President Barack Obama announced in February that he was seeking formal authorization of military force against ISIL. This request comes at a time when public opinion on the threat of ISIL is high, but questions of limits on presidential power are still abound.
ISIL, also known as ISIS or Islamic State by its members, have had many defeats in recent weeks.
“We’ve seen reports of sinking morale among ISIL fighters as they realize the futility of their cause,” said Obama on Feb. 11. “Our coalition is on the offensive, ISIL is on the defensive, and ISIL is going to lose.”
In response to the death of pilot Moath al-Kasasbeh in January, Jordan stepped up air strike attacks against ISIL in Syria. In addition, Kurdish fighters were able to drive ISIL members out of the Syrian town of Kobani after a four-month struggle.
ISIL seeks to be recognized as a legitimate state and power in the Middle East by declaring itself a caliphate, or “an Islamic Government…led by a person considered a political and religious successor to the prophet Muhammad and a leader of the entire Muslim community.”
The last caliphate “came to an end in the 20th century, when Mustafa Kemal Ataturk declared Turkey to be a secular state in 1924 and abolished the Ottoman Empire,” stated a Huffington Post article.
“By announcing the “restoration of the caliphate,” ISIS hopes to place itself as a successor in the line of Islamic rulers of empire,” the article went on to say.
ISIL’s claim has been denounced by many. The International Union of Muslim Scholars stated that “the declaration of the Islamic Caliphate at the hands of the [Islamic] State in Iraq lacks any factual or Shar’ia basis.”
“[A] mere group declaring the Caliphate is insufficient to establish a Caliph,” the union added.
If history is any indication, ISIL will not be sustainable. This can be seen no better than with the group’s ancient analogues.
“The Kharijites were a radical group in the late 600’s that held a lot of the same rhetoric as ISIS. They held themselves to be the true Islam and although they never really formulated a state they did hold certain areas,” said Philip Kledzik, a history instructor at JJC.

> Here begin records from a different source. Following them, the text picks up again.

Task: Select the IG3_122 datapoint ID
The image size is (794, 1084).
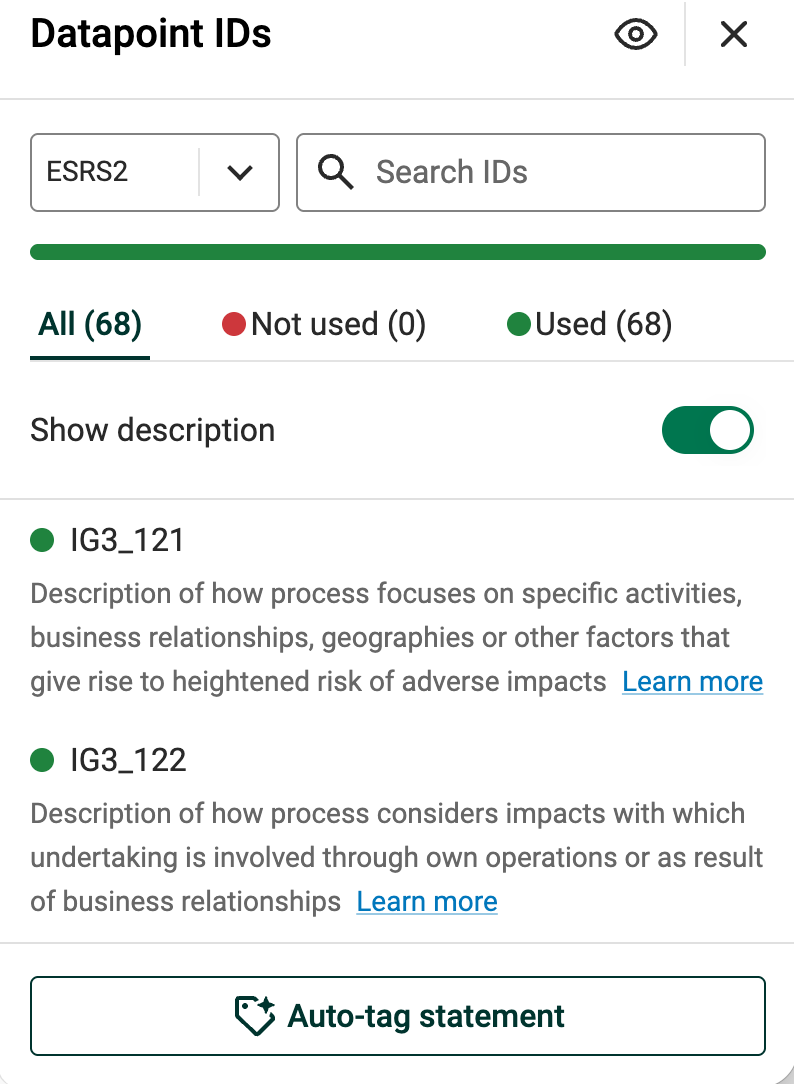Action: 128,761
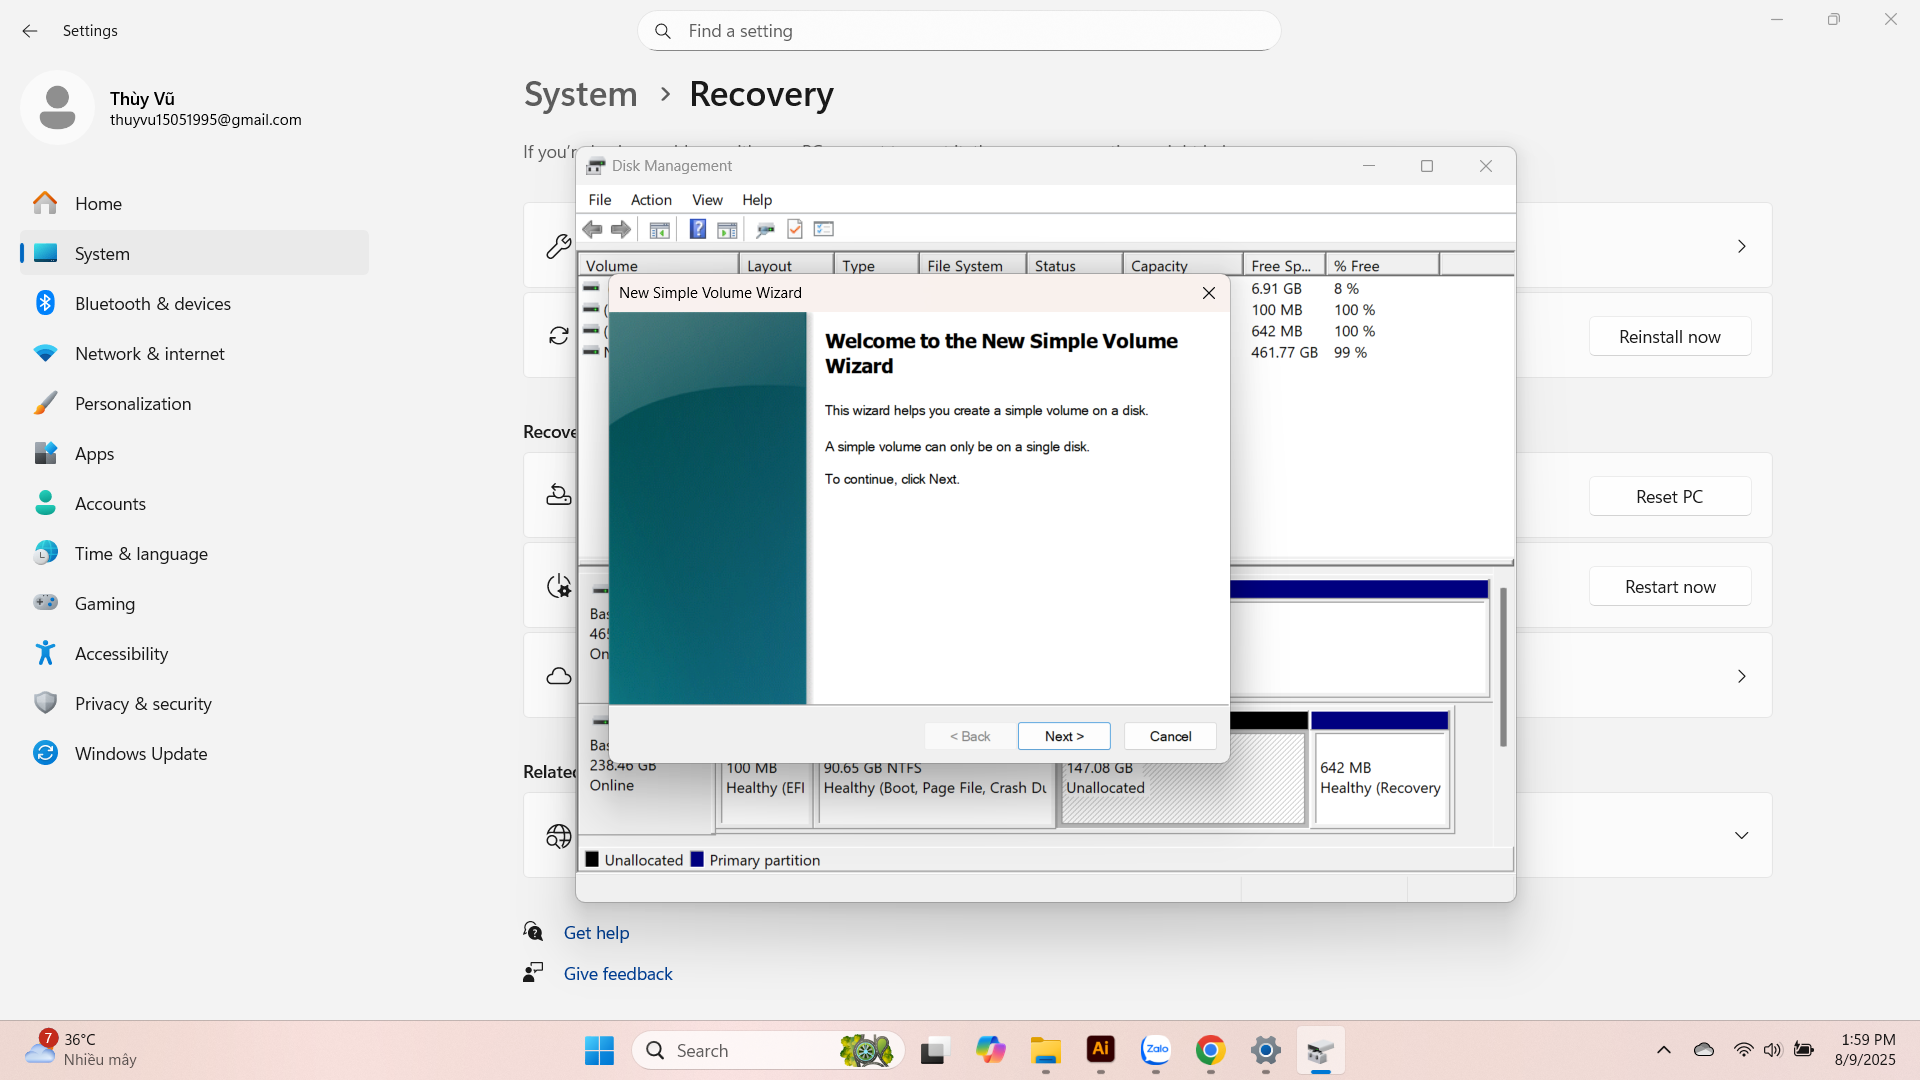Click the disk rescan magnifier toolbar icon
This screenshot has height=1080, width=1920.
coord(766,229)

ISIS is very similar to this group in that they want to return to early Islam and reject modern developments within the religion. “In theory, they want to go back to the Umayyad Dynasty and beyond,” Kledzik posited, noting that ultimately the Kharajities were not sustainable.

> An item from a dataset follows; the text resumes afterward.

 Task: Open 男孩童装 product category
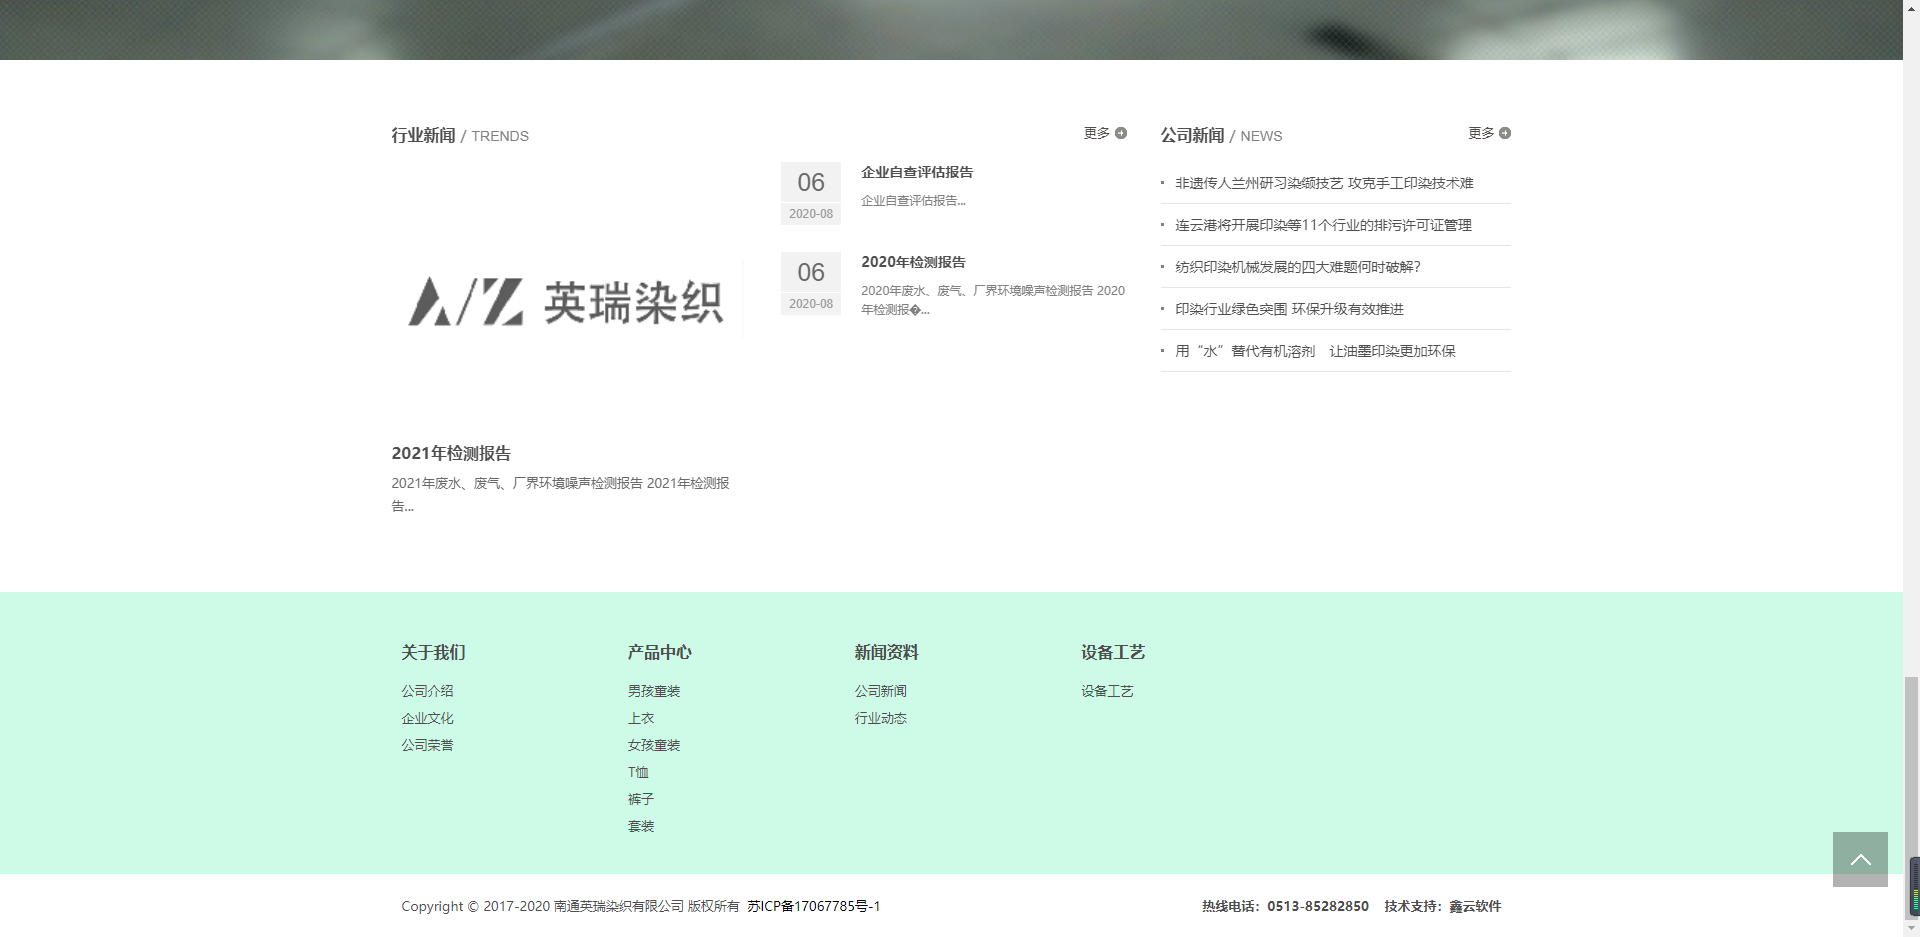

“They would take territory or a city and hold onto it for a while but the greater Islamic empire would come in and re-establish control,” Kledzik said.
When asked about the possibility of ISIL taking over a larger swath of territory, Kledzik responded, “I don’t see ISIS lasting. I can’t foresee all of the well-established countries around it falling.”

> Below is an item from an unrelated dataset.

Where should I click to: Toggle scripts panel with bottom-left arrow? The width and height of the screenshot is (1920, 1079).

Obama’s February announcement sparked debate over the scope of the president’s powers. Obama’s plan set out details that would authorize force against ISIL but only for the next three years. He has stated that it is not a call to war.
“The resolution we’ve submitted today does not call for the deployment of U.S. ground combat forces to Iraq or Syria. It is not the authorization of another ground war, like Afghanistan or Iraq,” Obama said in his speech.
The president has said that he does not need the authorization of congress to use force with ISIS. He has underlined a 2001 authorization against Al-Qaeda, as well as a 2002 authorization for the war in Iraq as highlights of his ability to sidestep congress.
However, Obama’s new resolution would repeal the authorization of force in 2002, while setting the three-year limit to this new authorization.
The new limit would leave a new president and congress with options in fighting ISIL after Obama leaves office. This move was explained by the Council on Foreign Relations President Richard Haass in an interview with the Wall Street Journal.
“I think [Obama] wanted to give his successor and successor congress a year to work this through,” Haass said. “Traditionally, one of the reasons presidents have taken issues like this to congress is to some way spread around the responsibility, and take away the argument that it’s simply the executive branch taking [the U.S.] into combat.”
According to a Chicago Tribune article, several leading Democratic lawmakers want more specific restrictions on the use of U.S. forces. These lawmakers have expressed doubt that the measures wouldn’t be used to start another ground war or move in that direction.
The fact that the repeal of the 2002 authorization would still leave the broad 2001 sanction was also highlighted as a problem by Democrats.
Republicans have their share of problems with Obama’s proposed sanctions as well. An Associated Press article specified that Republicans are unhappy that Obama has excluded any long-term commitments of ground forces. Additionally, some Republicans are dissatisfied with the 2002 authorization repeal.
Presidential candidate hopeful Sen. Marco Rubio, R-Fla. is more open to the plan.
“Under no circumstances can [ISIL stay]. What we need to be authorizing the president to do is to destroy them and to defeat them, and allow the Commander-in-Chief, both the one we have now and the one who will follow, to put in place the tactics, the military tactics necessary to destroy and defeat ISIL,” Rubio said in a press release.